Re: [PATCH Part2 v5 00/45] Add AMD Secure Nested Paging (SEV-SNP) Hypervisor Support

From: Marc Orr
Date: Tue Nov 16 2021 - 00:41:47 EST


On Mon, Nov 15, 2021 at 11:15 AM Sean Christopherson <seanjc@xxxxxxxxxx> wrote:
>
> +arm64 KVM folks
>
> On Mon, Nov 15, 2021, Marc Orr wrote:
> > On Mon, Nov 15, 2021 at 10:26 AM Sean Christopherson <seanjc@xxxxxxxxxx> wrote:
> > >
> > > On Mon, Nov 15, 2021, Dr. David Alan Gilbert wrote:
> > > > * Sean Christopherson (seanjc@xxxxxxxxxx) wrote:
> > > > > On Fri, Nov 12, 2021, Borislav Petkov wrote:
> > > > > > On Fri, Nov 12, 2021 at 09:59:46AM -0800, Dave Hansen wrote:
> > > > > > > Or, is there some mechanism that prevent guest-private memory from being
> > > > > > > accessed in random host kernel code?
> > > > >
> > > > > Or random host userspace code...
> > > > >
> > > > > > So I'm currently under the impression that random host->guest accesses
> > > > > > should not happen if not previously agreed upon by both.
> > > > >
> > > > > Key word "should".
> > > > >
> > > > > > Because, as explained on IRC, if host touches a private guest page,
> > > > > > whatever the host does to that page, the next time the guest runs, it'll
> > > > > > get a #VC where it will see that that page doesn't belong to it anymore
> > > > > > and then, out of paranoia, it will simply terminate to protect itself.
> > > > > >
> > > > > > So cloud providers should have an interest to prevent such random stray
> > > > > > accesses if they wanna have guests. :)
> > > > >
> > > > > Yes, but IMO inducing a fault in the guest because of _host_ bug is wrong.
> > > >
> > > > Would it necessarily have been a host bug? A guest telling the host a
> > > > bad GPA to DMA into would trigger this wouldn't it?
> > >
> > > No, because as Andy pointed out, host userspace must already guard against a bad
> > > GPA, i.e. this is just a variant of the guest telling the host to DMA to a GPA
> > > that is completely bogus. The shared vs. private behavior just means that when
> > > host userspace is doing a GPA=>HVA lookup, it needs to incorporate the "shared"
> > > state of the GPA. If the host goes and DMAs into the completely wrong HVA=>PFN,
> > > then that is a host bug; that the bug happened to be exploited by a buggy/malicious
> > > guest doesn't change the fact that the host messed up.
> >
> > "If the host goes and DMAs into the completely wrong HVA=>PFN, then
> > that is a host bug; that the bug happened to be exploited by a
> > buggy/malicious guest doesn't change the fact that the host messed
> > up."
> > ^^^
> > Again, I'm flabbergasted that you are arguing that it's OK for a guest
> > to exploit a host bug to take down host-side processes or the host
> > itself, either of which could bring down all other VMs on the machine.
> >
> > I'm going to repeat -- this is not OK! Period.
>
> Huh? At which point did I suggest it's ok to ship software with bugs? Of course
> it's not ok to introduce host bugs that let the guest crash the host (or host
> processes). But _if_ someone does ship buggy host software, it's not like we can
> wave a magic wand and stop the guest from exploiting the bug. That's why they're
> such a big deal.
>
> Yes, in this case a very specific flavor of host userspace bug could be morphed
> into a guest exception, but as mentioned ad nauseum, _if_ host userspace has bug
> where it does not properly validate a GPA=>HVA, then any such bug exists and is
> exploitable today irrespective of SNP.

If I'm understanding you correctly, you're saying that we will never
get into the host's page fault handler due to an RMP violation if we
implement the unmapping guest private memory proposal (without bugs).

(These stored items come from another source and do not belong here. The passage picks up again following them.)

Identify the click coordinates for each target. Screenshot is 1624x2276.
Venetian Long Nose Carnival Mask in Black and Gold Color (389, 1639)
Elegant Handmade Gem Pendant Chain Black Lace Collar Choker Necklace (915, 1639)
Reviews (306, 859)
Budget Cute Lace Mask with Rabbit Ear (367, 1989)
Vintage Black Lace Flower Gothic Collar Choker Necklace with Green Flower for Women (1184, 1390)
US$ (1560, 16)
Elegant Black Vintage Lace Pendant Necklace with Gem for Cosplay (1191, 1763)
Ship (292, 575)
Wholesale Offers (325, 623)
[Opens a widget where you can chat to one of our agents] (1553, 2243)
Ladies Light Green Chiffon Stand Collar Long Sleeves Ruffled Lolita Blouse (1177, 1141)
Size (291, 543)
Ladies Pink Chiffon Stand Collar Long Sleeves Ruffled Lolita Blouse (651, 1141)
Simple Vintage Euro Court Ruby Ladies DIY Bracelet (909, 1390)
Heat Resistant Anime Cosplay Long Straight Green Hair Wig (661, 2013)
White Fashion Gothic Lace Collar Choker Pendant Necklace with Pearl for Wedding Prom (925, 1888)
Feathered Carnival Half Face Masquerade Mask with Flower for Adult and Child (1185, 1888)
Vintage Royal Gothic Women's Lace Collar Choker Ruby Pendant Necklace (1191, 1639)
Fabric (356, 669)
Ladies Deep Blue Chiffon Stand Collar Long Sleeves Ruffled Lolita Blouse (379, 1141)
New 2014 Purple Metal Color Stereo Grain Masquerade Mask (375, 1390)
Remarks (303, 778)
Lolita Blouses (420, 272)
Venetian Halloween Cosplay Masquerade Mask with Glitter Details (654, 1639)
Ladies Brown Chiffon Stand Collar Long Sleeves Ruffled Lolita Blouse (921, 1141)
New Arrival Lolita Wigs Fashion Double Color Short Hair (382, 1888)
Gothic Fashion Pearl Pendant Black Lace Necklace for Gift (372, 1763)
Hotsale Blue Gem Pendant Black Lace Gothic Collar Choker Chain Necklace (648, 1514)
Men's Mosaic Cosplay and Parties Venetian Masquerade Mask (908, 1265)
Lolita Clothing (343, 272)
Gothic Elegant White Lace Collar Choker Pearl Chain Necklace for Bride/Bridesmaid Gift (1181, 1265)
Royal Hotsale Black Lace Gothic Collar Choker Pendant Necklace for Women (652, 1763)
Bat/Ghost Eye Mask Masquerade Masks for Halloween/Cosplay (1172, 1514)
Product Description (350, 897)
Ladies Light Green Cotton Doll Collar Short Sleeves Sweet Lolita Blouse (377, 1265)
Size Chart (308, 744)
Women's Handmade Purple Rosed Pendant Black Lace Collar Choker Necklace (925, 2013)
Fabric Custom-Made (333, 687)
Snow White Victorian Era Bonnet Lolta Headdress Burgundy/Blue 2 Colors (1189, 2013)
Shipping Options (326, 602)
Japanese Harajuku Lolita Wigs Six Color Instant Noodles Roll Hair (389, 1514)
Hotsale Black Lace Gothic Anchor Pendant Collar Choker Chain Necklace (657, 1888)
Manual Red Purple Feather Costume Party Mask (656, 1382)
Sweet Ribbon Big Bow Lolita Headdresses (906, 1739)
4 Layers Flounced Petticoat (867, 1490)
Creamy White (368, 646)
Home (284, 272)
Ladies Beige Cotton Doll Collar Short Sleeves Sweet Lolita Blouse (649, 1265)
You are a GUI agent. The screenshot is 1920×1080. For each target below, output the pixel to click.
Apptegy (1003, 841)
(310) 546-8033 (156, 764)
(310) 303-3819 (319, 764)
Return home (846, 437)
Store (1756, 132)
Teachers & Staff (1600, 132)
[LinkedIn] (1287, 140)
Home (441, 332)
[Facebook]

However, bugs do happen. And the host-side page fault handler will
have code to react to an RMP violation (even if it's supposedly
impossible to hit). I'm saying that the host-side page fault handler
should NOT handle an RMP violation by killing host-side processes or
the kernel itself. This is detrimental to host reliability.

There are two ways to handle this. (1) Convert the private page
causing the RMP violation to shared, (2) Kill the guest.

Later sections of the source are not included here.